From giving her a simple compliment about her Guns N Roses shirt at the party we met at, to a Black Sabbath gig (once more at Hyde Park), to then becoming a Father, and moving 180 miles away from my family support, happened within a span of 18 months, and soon through my early to mid 20’s, my rose-tinted glasses fell off my face, and a new prescription took their place, having had an 8 year break of not wearing actual glasses.
Through the short-term negatives of; long-distance family support, disconnection from close friends, borderline poverty following unemployment struggles, and fatherhood, came the long-term positives of driving a more personal cathartic steak into the heart of my work, with my Documentaries and subsequent success leading to Snapshot and beyond, even learning ‘actual’ and ‘practical’ life skills along the way!
It seems apparent that my previous work was perhaps missing those life experiences I inevitably went on to have. Not to discredit such previous work or those involved in any way, but, like with life, those certain plot points occur and the lessons you learn from your mistakes helps with your arc, your journey.

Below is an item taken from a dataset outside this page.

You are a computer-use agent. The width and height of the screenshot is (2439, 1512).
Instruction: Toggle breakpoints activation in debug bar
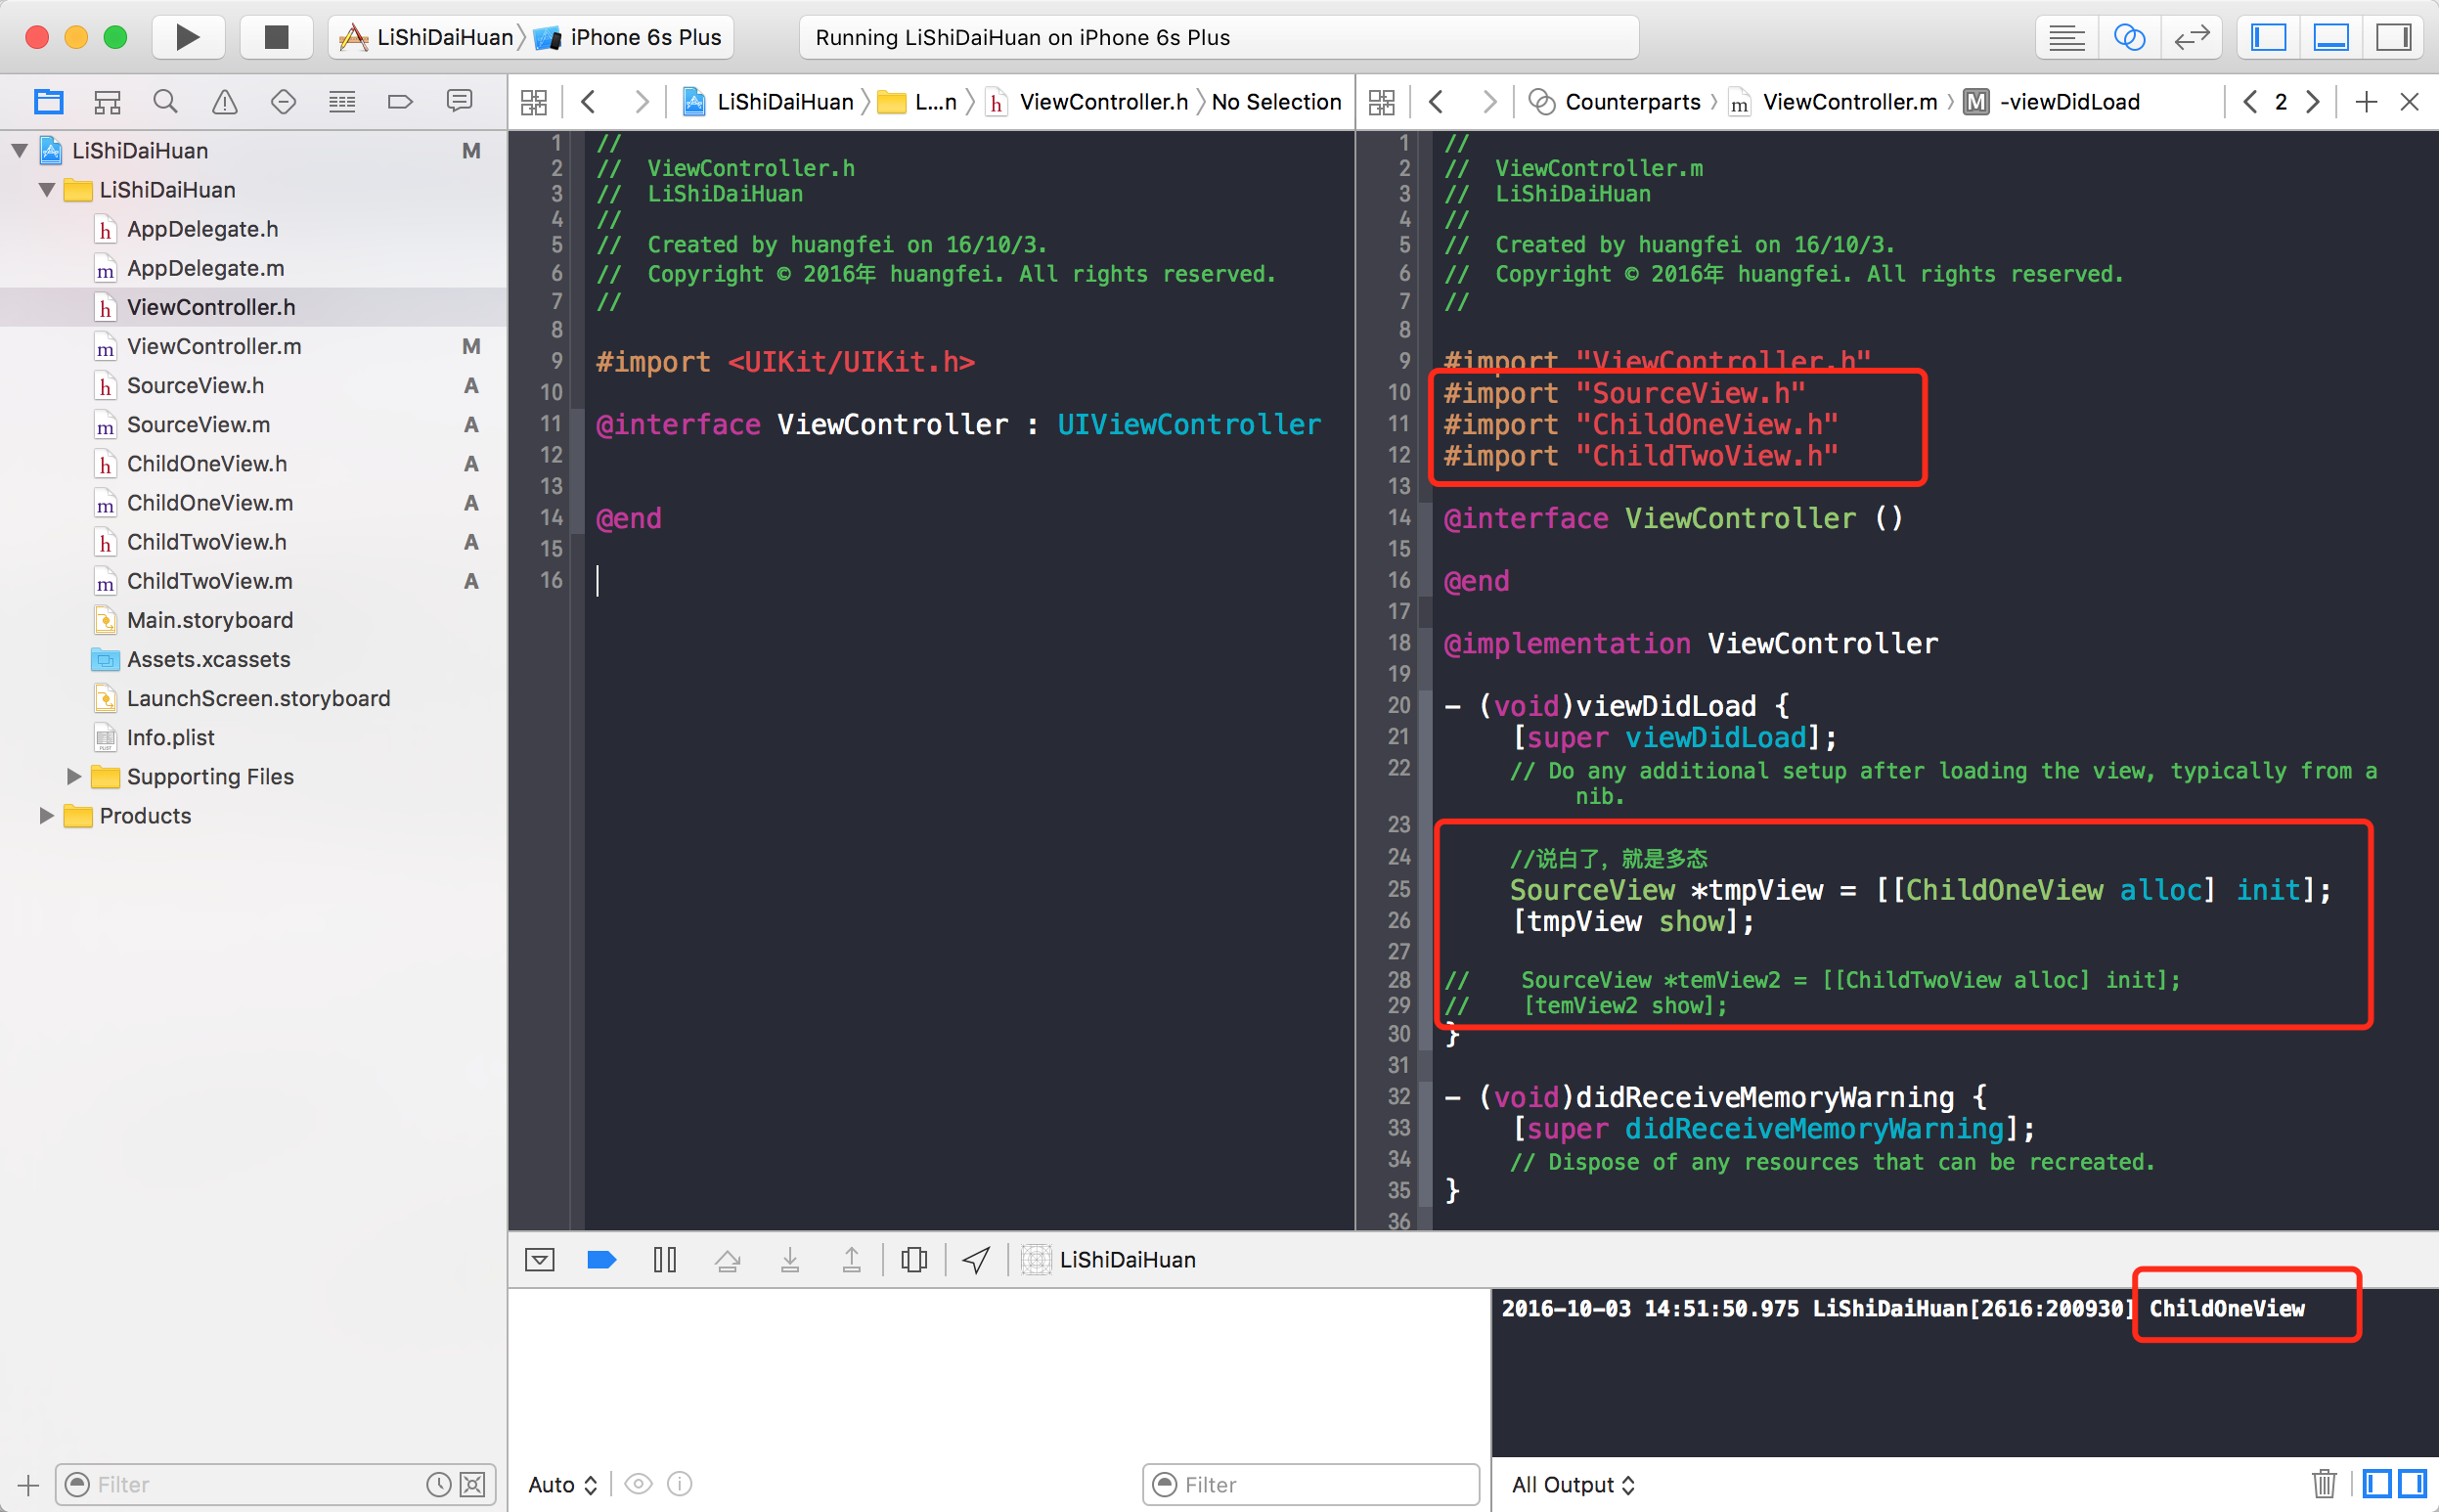(x=601, y=1259)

Gone are the days of mixing drinks to the point of being sick out of a moving taxi window! Trying too hard to be someone I wasn't, or adamantly drafting a comedy short about a briefcase full of money, convinced that "It will work this time!"
I’m not perfect, and my current circumstances are not the best, but they are far better than what they have been before, all through those times where I felt helpless and powerless, with crippling Anxiety and Depression further weighed down by my guilt and regret of past actions, thoughts and words.
My partner’s Fibromyalgia, means we care for each other in not just a sentimental way, and my daughter approaches her own rite of passage through adolescence thick and fast!
Having moved closer to family support potentially affecting my aspiring filmmaking career’s trajectory, but we needed to move for multiple other reasons to avoid more migraines.
I still have to wade through unemployment, but am less embittered and depressed about it all. The rejections get to me less and less, especially when that one yes out of a thousand no's seems to miraculously appear.
Finding the time to write this and focus on the health of myself and those nearest and dearest has further helped me put everything into perspective, including my approach to; Scriptwriting, Filmmaking and musical side projects.
Cautiously optimistic, aloof, but still open-minded, and finding that strength and willpower to cut out the noise that seems desperate to pull me back into those dark places of before. Depressive episodes of recent compelling me to ideas of drafting this post into something more, well, depressing.
It’s up to you whether you perceive these words as a sign of change, or whether I have remained the same. In some ways, I don’t feel naïve and obnoxious, and in others, I still feel like a pretentious twat.
It’s difficult to pinpoint the growth we have as people until we look back, and observe how the patterns in our behaviour change, with perhaps trickles of our personality and what makes us-us, travelling with us through this linear journey towards the same destination.
As for next time; If I, this, or we, are still here, I’ll let you know how things have been going in 2032!
Whether the next blurry decade is more full of hope and less full of noise. Would be great to go the Blur gig next year to make this somewhat full circle. But have you seen the price of tickets these days?
Besides, I'm hoping to be at Hyde Park at another event with my partner, which in turn would complete the circle of our personal journey and time together before onwards and upwards.
You could say, I did win a gold medal and eat it. But that might not do my glucose levels or weight much good!